Here I am in the Ee-Zee internet cafe in Nungua Township, Ghana, and these are the kinds of reassuring conversations I have. This one was with the cafe's manager, and as we talked he pretended to barf all over the student typing away in the next carrel.

Even now, before I experience the rolling ocean swell, my stomach is engaged in some sort of extreme aerobics, and I am sweating profusely. Part of it is because Ghana is as hot and humid as they said it would be. But another part is this: I am nervous. Tomorrow morning at 2 a.m. I begin what is in my heart the core of my Watson experience in Ghana. I will go to sea with a team of 18 Ga fishermen in a wooden dugout craft, pushed by a small outboard.

Until now it has been two weeks of arranging and planning, meeting and bargaining. That was by design. I knew it would take about this long to set myself up with the right people in the right spot to ensure a good experience. I spent a week in the dusty, loud city of Accra meeting with professors and musicians and planning out my next two months. Then I spent this past week traveling in the region east of Lake Volta looking for a good farm on which to settle during the month of November.

Now I am back in this sprawling seaside township thinking about which food will feel better on the way back up. Grilled plantains or red beans and spicy rice? Luckily I have some experience in this area. Back when I was crew on the Schooner J&E Riggin, Captain John told me long a story whose moral was this: Never eat chicken pot pie with peas before an ocean passage. They get stuck in your nostrils.

So it looks like grilled plantains and an early bed for me, which is just fine. I might take the evening to reflect on the last three months, the first quarter of my Watson year. If you're hunting for broad themes the clearest is this: songs of the sea.

In Holland I got an in-depth look at how thousands of mild-mannered, middle-aged lowlanders are re-creating the songs and traditions of the sailors on the world's great tall ships. I wanted to see why sea-shanty choirs there have become successful. As a member of the Boekaniers I sang in a handful of weekend-long festivals devoted only to sea-shanties. I visited Sail Amsterdam, the world's largest manifestation of tall ships, to see how shanties are incorporated into that event (just barely). On a 40 meter flat-bottomed Scootje I sailed with Captain Boogie in a Force 7 gale, which blew so hard it snapped our foresail boom. Most members of the German shanty choir I was with huddled below and scurried up only to hork over the leeward rail.

And though I got to travel across northern Europe with this group, what I was most impressed with was not the places, though they were old and beautiful, but a picture of an innovative way of life.

I use the word innovative because we live in a world filled with people who spend each week rushing about without uttering one musical note. Masses of humanity spend their time without the power of shanties and other songs to help them along.

The Boekaniers are different. They make a concerted effort to be musical on a weekly basis.

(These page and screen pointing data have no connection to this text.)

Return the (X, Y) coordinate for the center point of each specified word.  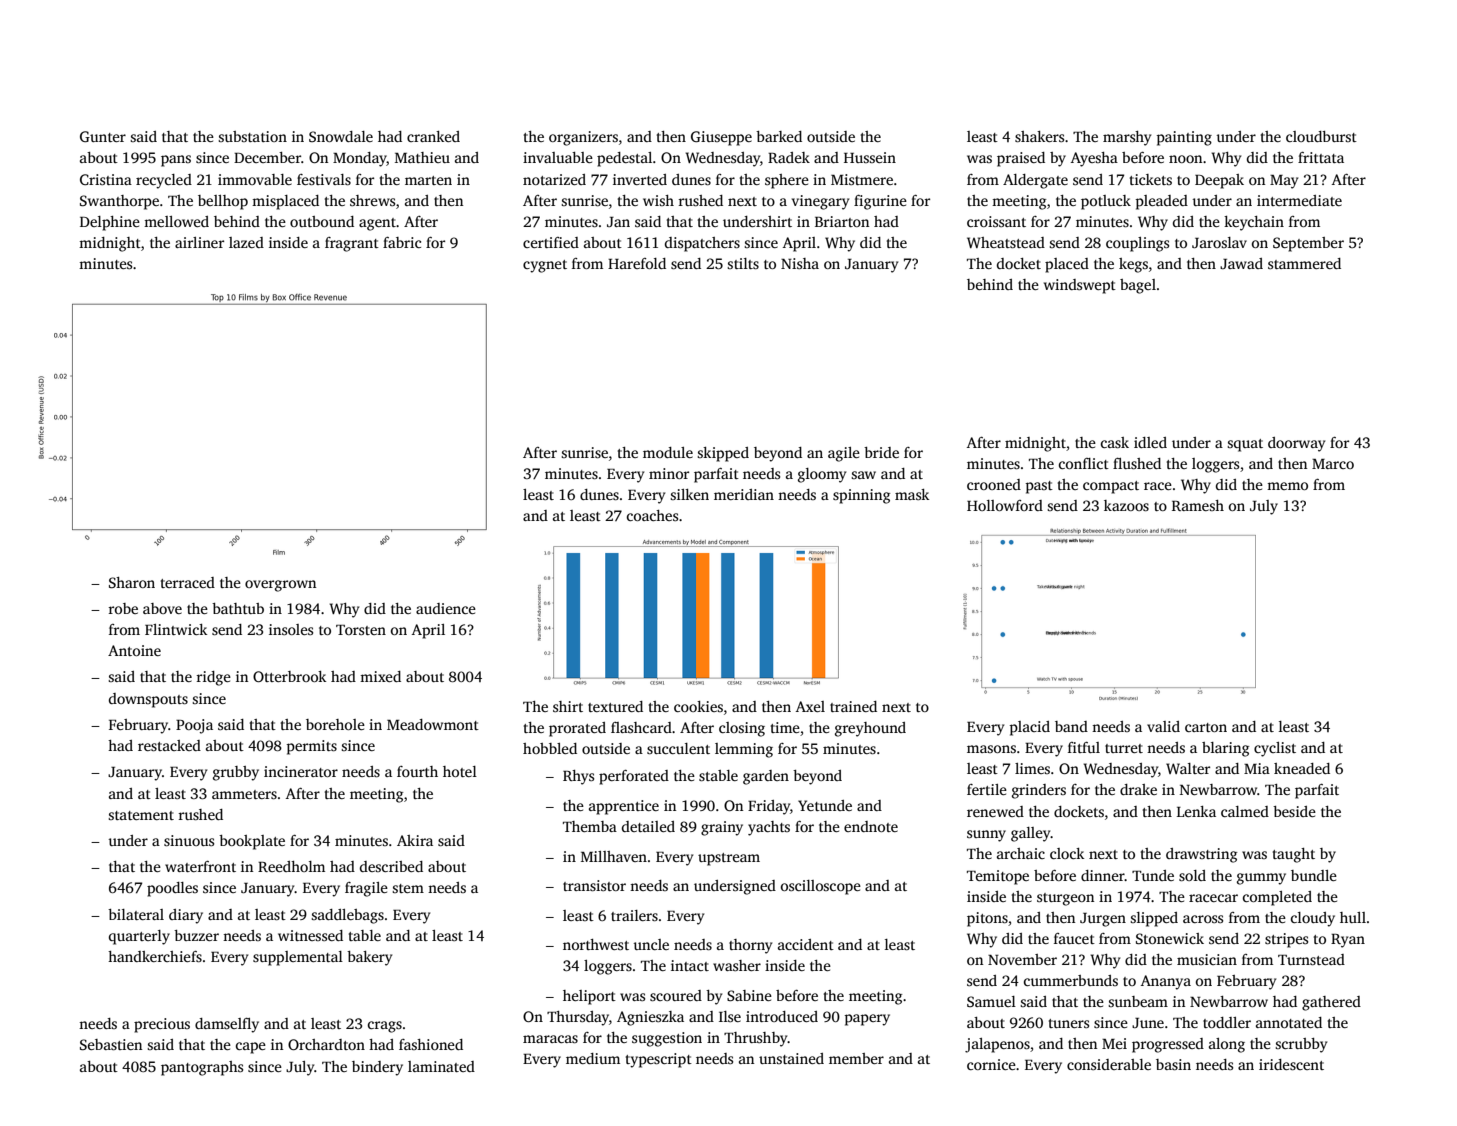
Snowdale (341, 136)
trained (853, 706)
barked (779, 136)
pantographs (202, 1068)
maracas (550, 1039)
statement (141, 815)
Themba (590, 826)
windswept (1080, 286)
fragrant (352, 244)
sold (1192, 875)
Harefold (637, 263)
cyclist (1275, 749)
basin (1173, 1064)
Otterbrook (289, 676)
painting (1184, 138)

In fact, I witnessed a determination so strong that weekends became one string of musical events, interpreting old shanties in new ways, constantly making music with each other and for each other.

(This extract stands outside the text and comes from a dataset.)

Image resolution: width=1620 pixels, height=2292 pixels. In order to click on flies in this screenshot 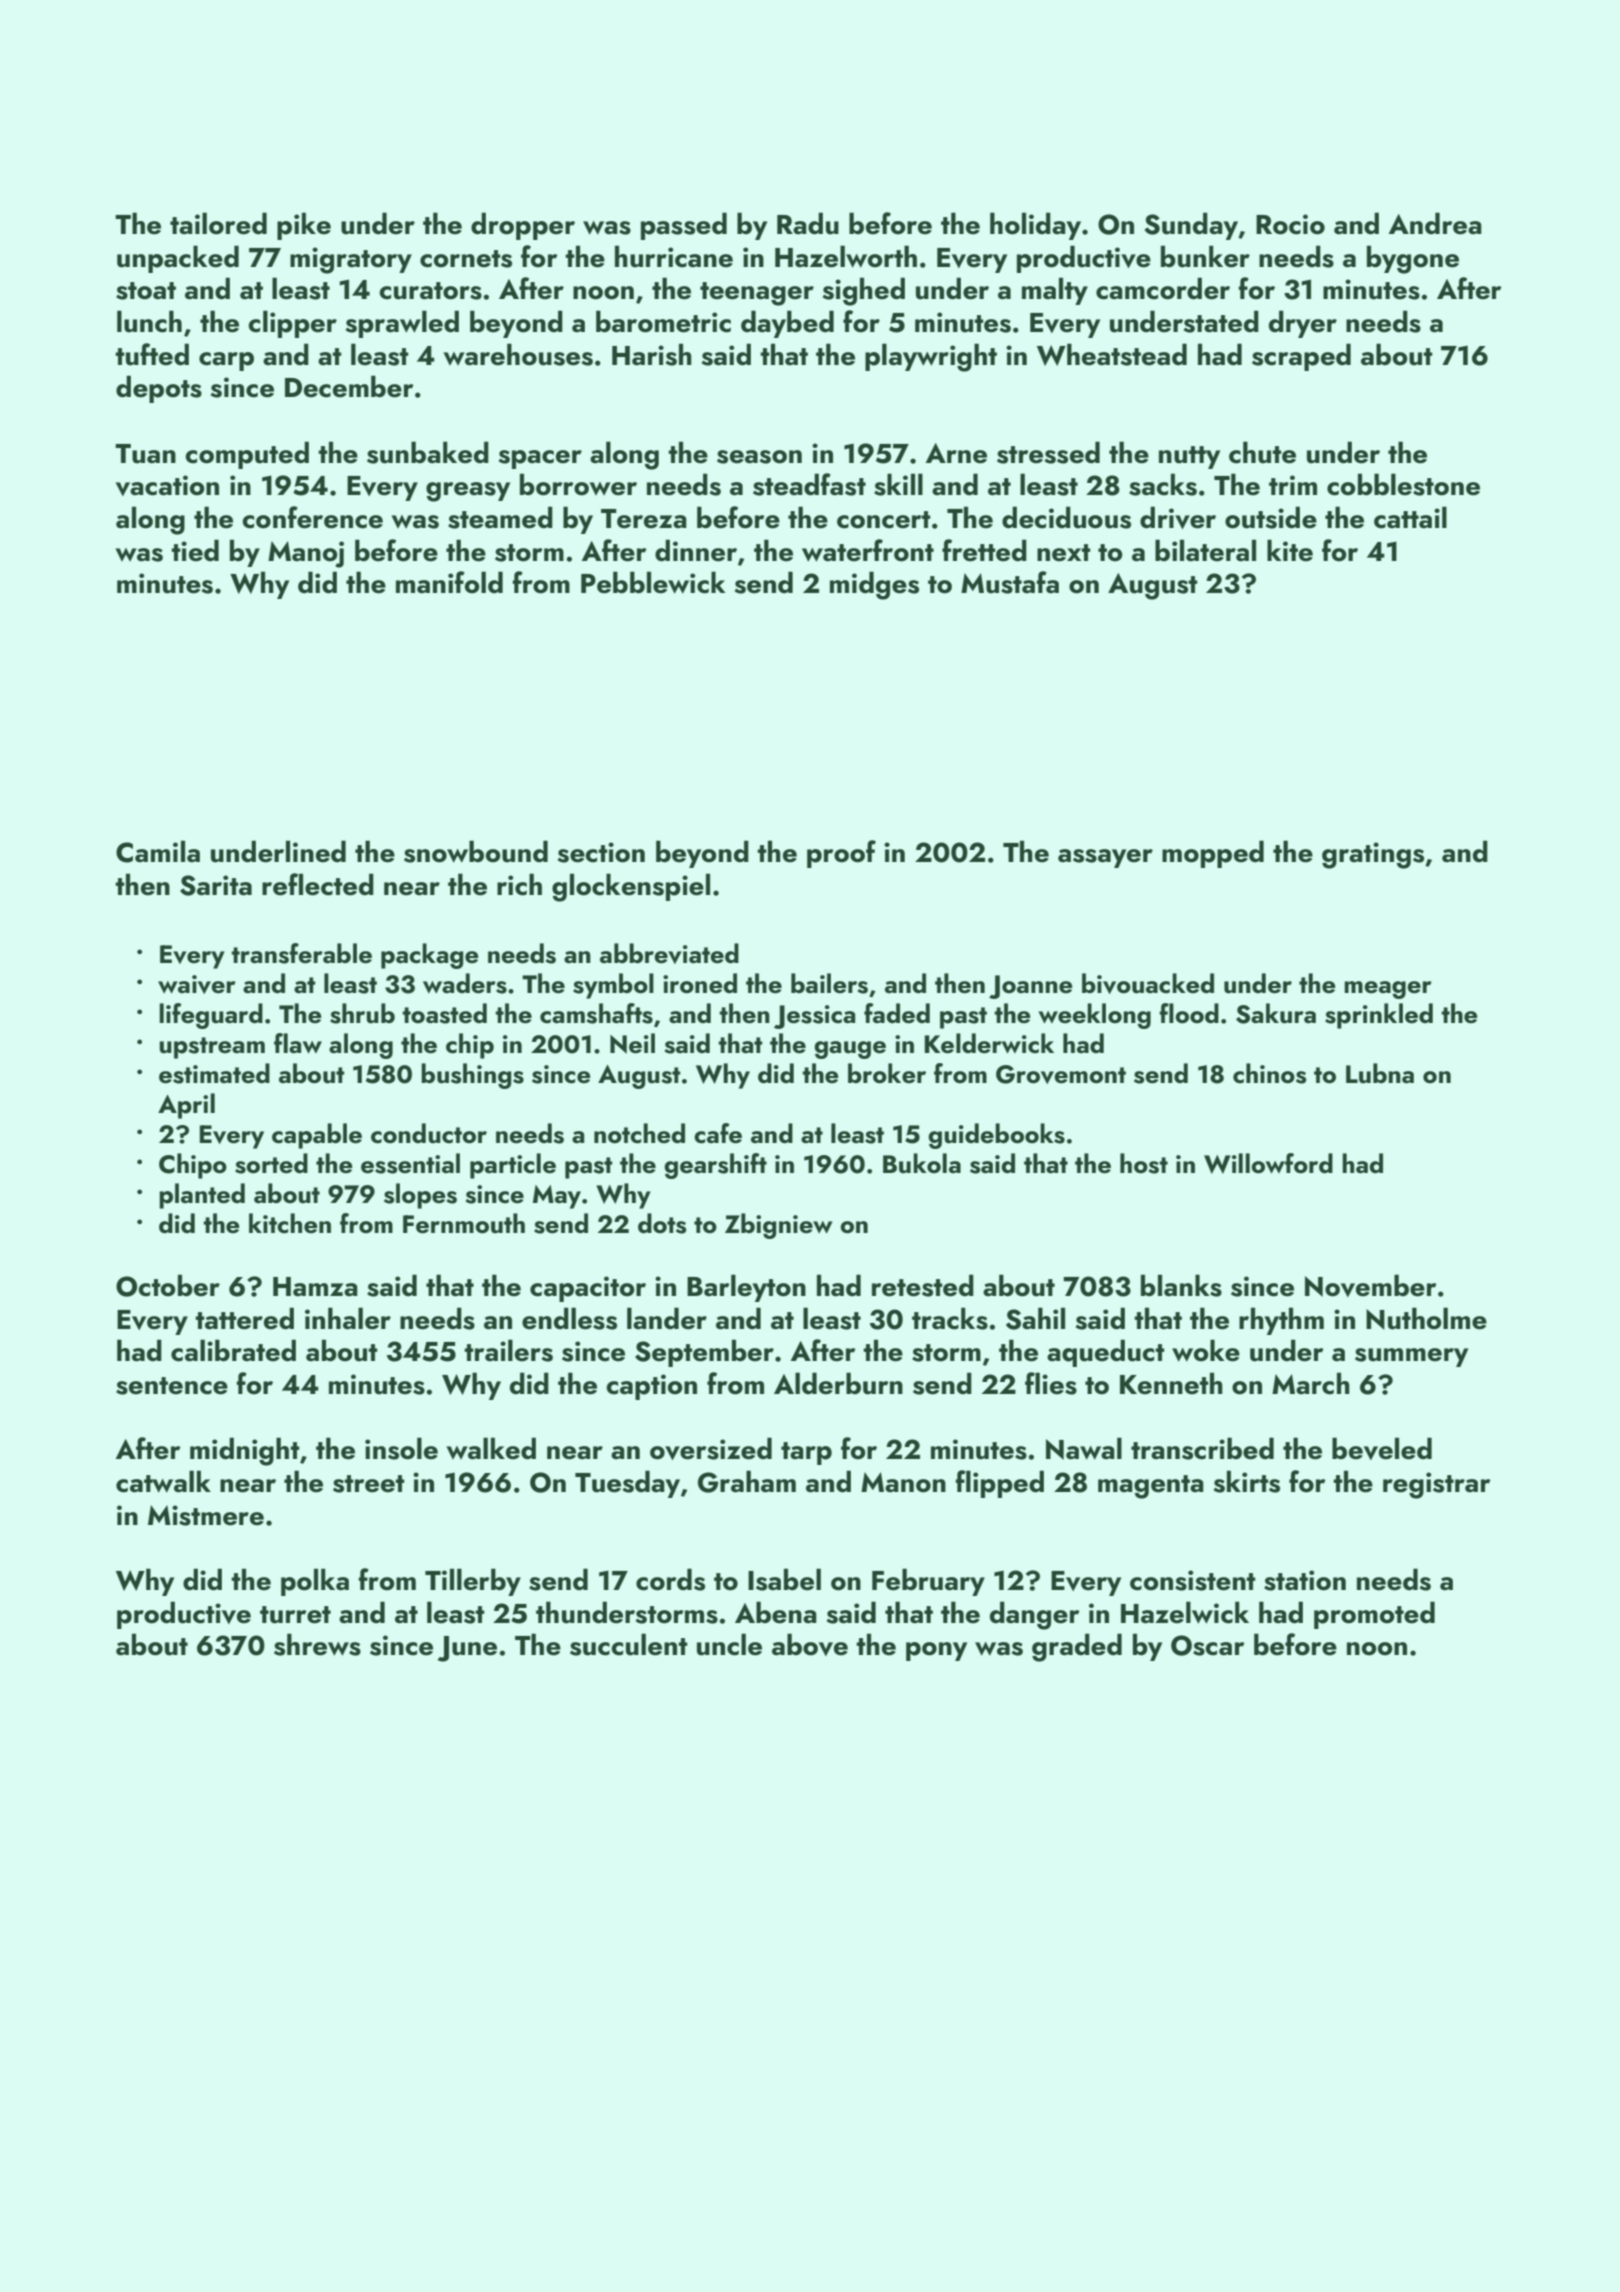, I will do `click(1051, 1383)`.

In one moment the Boekaniers could transform a street corner, a bustling tavern, or a kindergarten classroom into a vibrant space, bursting with life and energy. You can see the power of the music as passersby, drained from lives of rushing about, are filled with something they never knew they missed. Their faces gain color, they stand straighter, their cheeks find lines of smiles not seen for weeks, maybe years.

I witnessed this in Denmark, at the Esbjerg music festival. An older woman came up to me after we performed, and said in a quiet, confessional tone: "I really like what you guys do ..." She paused and turned away from the milling crowd. "These Germans are nice people, but they sing without heart. They are so rigid ... You guys are loose and sing with all of your heart. It makes me feel young again."

One of the strongest memories I have of Harderwijk is taking a stroll one evening along the back roads of the residential district. The large picture windows which feature prominently in every house near the street are impossible to keep your eyes off of, and what they revealed was shocking. In fully nine out of 10 windows was a flickering blue light, and slumped shadows on couches and in chairs, mouths slack-jawed, eyes dull. It was dinnertime and some of the figures vacantly stuffed morsels of food into their mouths.

This time of day, dinner time, was once the territory of vivid stories told by candlelight, of songs recanted, of tunes passed from grandparents to children over steaming plates of food cooked with family recipes. Even in Holland, this scene was common only a few generations ago. Now I fear that most nights, people in Holland (and America, and everywhere else with electricity and televisions) spend their time letting their potential as great storytellers and as powerful musicians slip away.

But on Tuesdays and on weekends at least, the Boekaniers are different. They shout and play for hours at a time, and leave tired but refreshed. In so doing they are preserving an old tradition of work songs and creating their own tradition of singing together in a socially fractured world.

I believe it is this life that has caused shanty and sea songs to become so popular in northern Europe in the past 15 years. This tradition gives life that cannot be found in plastic gadgets, in efficiency widgets. These songs resonate with us. They move.

As a musician and a sailor I have to say that my only criticism is that these "work songs" are no longer used for actual physical work. Perhaps the closest these Dutchmen get is humming a tune at their computers, all the while wishing they were out sailing. Even in the Baltic, when we actually were out sailing, the only time we sang a shanty to lift the sails was on the last day, in the driving wind and cold, when we absolutely had to get ourselves going in order to finish our trip.

It was there it crystallized for me. Work really is easier when sung, and I believe that music might just be best when worked to.

In between lurches overboard tomorrow morning I get to test this hypothesis. For now I am off to sample the grilled plantains and an early sleep. Wish me a safe sail and a net full of fish!